Consternadas hija y madre, gritaban pidiendo socorro a los vecinos. Pero Juliana, más valerosa y expeditiva, no pudiendo sufrir con calma los impertinentes desvaríos del desdichado Ponte, se fue hacia él furiosa, le cogió por las solapas, y comiéndoselo con la mirada y la voz le dijo: «Si no se marcha usted pronto de esta casa, so mamarracho, le tiro a usted por el balcón».

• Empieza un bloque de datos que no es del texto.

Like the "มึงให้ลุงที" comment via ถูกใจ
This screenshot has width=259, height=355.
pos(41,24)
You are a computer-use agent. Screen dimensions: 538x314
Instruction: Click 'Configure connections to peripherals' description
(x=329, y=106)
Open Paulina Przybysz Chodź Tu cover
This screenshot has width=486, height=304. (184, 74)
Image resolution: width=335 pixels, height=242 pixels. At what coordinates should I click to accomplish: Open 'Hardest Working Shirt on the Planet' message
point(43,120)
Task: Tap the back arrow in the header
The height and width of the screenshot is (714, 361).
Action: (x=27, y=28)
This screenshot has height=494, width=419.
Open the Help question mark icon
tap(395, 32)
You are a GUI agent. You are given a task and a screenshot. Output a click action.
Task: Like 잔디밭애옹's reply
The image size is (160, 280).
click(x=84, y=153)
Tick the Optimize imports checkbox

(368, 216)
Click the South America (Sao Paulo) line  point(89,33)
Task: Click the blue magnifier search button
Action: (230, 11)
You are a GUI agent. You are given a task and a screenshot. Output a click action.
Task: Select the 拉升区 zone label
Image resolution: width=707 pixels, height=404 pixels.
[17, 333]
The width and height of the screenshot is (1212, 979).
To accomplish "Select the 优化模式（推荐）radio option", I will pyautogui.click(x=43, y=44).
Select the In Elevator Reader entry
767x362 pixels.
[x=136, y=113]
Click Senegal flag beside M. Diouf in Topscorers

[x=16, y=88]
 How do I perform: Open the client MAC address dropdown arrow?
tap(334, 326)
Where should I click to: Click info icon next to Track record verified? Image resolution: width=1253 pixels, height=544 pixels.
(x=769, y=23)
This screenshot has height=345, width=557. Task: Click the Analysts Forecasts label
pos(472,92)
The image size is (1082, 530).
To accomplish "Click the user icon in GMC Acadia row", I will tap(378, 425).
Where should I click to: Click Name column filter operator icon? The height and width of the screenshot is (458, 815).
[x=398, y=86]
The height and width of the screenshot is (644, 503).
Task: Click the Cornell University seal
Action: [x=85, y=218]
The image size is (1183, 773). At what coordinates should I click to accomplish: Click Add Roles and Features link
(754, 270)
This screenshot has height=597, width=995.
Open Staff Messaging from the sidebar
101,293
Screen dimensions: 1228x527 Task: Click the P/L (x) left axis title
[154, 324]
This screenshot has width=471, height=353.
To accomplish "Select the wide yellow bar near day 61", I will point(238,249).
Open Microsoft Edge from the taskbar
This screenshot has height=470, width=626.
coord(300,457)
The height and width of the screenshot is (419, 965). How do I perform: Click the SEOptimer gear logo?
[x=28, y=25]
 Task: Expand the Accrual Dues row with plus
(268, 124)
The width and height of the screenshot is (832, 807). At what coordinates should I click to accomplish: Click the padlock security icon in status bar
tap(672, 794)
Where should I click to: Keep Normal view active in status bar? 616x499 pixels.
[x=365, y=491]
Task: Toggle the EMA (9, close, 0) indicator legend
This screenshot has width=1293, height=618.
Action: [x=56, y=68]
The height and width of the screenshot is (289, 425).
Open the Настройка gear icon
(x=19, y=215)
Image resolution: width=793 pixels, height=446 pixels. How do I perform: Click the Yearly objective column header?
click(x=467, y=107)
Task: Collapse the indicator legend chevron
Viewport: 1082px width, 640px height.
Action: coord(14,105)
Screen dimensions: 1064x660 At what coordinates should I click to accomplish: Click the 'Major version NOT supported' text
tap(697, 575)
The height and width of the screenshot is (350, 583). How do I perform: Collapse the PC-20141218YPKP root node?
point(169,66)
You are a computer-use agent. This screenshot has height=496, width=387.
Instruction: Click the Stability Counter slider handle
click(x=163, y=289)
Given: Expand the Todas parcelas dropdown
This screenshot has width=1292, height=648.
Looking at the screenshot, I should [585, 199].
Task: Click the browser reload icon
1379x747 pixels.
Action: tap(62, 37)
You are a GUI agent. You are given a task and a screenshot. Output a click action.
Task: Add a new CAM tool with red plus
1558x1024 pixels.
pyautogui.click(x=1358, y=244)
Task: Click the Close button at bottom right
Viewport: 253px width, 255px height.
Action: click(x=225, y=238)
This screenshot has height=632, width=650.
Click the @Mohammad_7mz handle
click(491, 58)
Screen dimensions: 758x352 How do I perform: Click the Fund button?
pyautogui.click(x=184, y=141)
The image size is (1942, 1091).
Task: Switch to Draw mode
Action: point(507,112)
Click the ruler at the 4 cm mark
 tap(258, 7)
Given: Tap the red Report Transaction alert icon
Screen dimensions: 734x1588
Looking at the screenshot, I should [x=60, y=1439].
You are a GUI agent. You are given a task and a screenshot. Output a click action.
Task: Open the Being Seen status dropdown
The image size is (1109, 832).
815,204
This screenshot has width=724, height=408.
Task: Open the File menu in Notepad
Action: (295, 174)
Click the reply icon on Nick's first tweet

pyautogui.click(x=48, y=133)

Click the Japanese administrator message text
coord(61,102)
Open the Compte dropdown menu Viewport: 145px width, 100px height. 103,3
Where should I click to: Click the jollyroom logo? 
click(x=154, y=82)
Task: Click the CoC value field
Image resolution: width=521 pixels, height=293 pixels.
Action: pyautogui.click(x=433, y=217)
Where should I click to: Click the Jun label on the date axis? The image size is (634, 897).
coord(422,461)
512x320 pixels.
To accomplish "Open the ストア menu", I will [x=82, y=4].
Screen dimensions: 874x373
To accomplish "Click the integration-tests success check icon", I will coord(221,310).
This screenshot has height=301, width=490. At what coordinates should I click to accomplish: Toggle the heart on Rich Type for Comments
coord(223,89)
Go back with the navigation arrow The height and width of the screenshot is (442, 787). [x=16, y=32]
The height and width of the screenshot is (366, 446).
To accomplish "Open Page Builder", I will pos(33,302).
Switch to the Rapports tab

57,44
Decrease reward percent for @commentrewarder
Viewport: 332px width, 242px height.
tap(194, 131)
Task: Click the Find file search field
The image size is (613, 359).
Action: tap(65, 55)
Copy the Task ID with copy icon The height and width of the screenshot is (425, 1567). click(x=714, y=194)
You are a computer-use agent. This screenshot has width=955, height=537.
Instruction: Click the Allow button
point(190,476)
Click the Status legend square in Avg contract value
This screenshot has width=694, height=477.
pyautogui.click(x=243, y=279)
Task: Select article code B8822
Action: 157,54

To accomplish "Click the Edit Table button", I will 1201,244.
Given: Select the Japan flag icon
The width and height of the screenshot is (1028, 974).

Y seguramente lo habría hecho, si la Hilaria y la Daniela no cogieran al pobre hijo de Algeciras, poniéndole en dos tirones fuera de la puerta. Presentáronse los porteros y algunos vecinos, atraídos del alboroto, y al ver reunida tanta gente, salieron las cuatro mujeres al rellano de la escalera para explicar que aquel sujeto había perdido el juicio, trocándose de la más atenta y comedida persona del mundo, en la más importuna y desvergonzada. Bajó Frasquito renqueando hasta la meseta próxima: allí se paró, mirando para arriba, y dijo: «Ingrata, ingrrr...». Quiso concluir la palabra, y una violenta contorsión denunció la inutilidad de sus esfuerzos. De su boca no salió más que un bramido ronco, como si mano invisible le estrangulara. Vieron todos que se le descomponían horrorosamente las facciones, los ojos se le salían del casco, la boca se aproximaba a una de las orejas... Alzó los brazos, exhaló un ¡ay! angustioso, y se desplomó de golpe. A la caída de su cuerpo se estremeció de arriba abajo toda la endeble escalera.
Subiéronle entre cuatro a la casa para prestarle socorro, que ya no necesitaba el infeliz. Reconociole Juliana, y secamente dijo: «Está más muerto que mi abuelo».